--- Start of RECORDS FOR THE EXERCISE ---

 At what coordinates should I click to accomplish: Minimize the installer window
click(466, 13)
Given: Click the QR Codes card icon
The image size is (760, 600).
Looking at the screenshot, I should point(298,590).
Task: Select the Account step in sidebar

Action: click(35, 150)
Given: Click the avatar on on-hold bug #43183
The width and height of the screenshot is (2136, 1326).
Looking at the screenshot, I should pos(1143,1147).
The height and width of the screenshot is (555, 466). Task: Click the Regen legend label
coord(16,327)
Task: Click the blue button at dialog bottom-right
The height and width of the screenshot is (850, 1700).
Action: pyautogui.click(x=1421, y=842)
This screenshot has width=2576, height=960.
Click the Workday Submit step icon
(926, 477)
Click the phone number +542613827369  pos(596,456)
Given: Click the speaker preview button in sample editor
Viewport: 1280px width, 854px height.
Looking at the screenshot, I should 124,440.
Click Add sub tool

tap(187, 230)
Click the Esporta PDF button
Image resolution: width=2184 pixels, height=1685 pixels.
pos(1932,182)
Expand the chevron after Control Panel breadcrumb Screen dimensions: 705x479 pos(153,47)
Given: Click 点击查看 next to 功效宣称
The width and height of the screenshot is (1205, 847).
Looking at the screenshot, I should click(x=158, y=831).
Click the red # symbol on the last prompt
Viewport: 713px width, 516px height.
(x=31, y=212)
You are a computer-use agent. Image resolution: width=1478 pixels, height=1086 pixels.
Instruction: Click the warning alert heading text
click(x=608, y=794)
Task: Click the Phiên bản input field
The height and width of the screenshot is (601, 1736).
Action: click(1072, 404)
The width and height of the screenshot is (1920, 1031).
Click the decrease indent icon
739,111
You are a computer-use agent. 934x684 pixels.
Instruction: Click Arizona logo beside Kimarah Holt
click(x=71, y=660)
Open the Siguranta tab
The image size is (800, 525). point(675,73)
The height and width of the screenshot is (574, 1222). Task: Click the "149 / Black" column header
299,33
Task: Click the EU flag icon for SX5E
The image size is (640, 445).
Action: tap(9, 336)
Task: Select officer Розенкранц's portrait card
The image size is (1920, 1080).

--- End of RECORDS FOR THE EXERCISE ---

• [WHAT IS ASKED]: Convert the lines, starting with the line that contains "You are a computer-use agent. 934x684 pixels." and going on through the line that contains "Action: tap(9, 336)", into a JSON list of strings with one string per line and blank lines omitted.

• [PROBLEM SOLUTION]:
[
  "You are a computer-use agent. 934x684 pixels.",
  "Instruction: Click Arizona logo beside Kimarah Holt",
  "click(x=71, y=660)",
  "Open the Siguranta tab",
  "The image size is (800, 525). point(675,73)",
  "The height and width of the screenshot is (574, 1222). Task: Click the \"149 / Black\" column header",
  "299,33",
  "Task: Click the EU flag icon for SX5E",
  "The image size is (640, 445).",
  "Action: tap(9, 336)"
]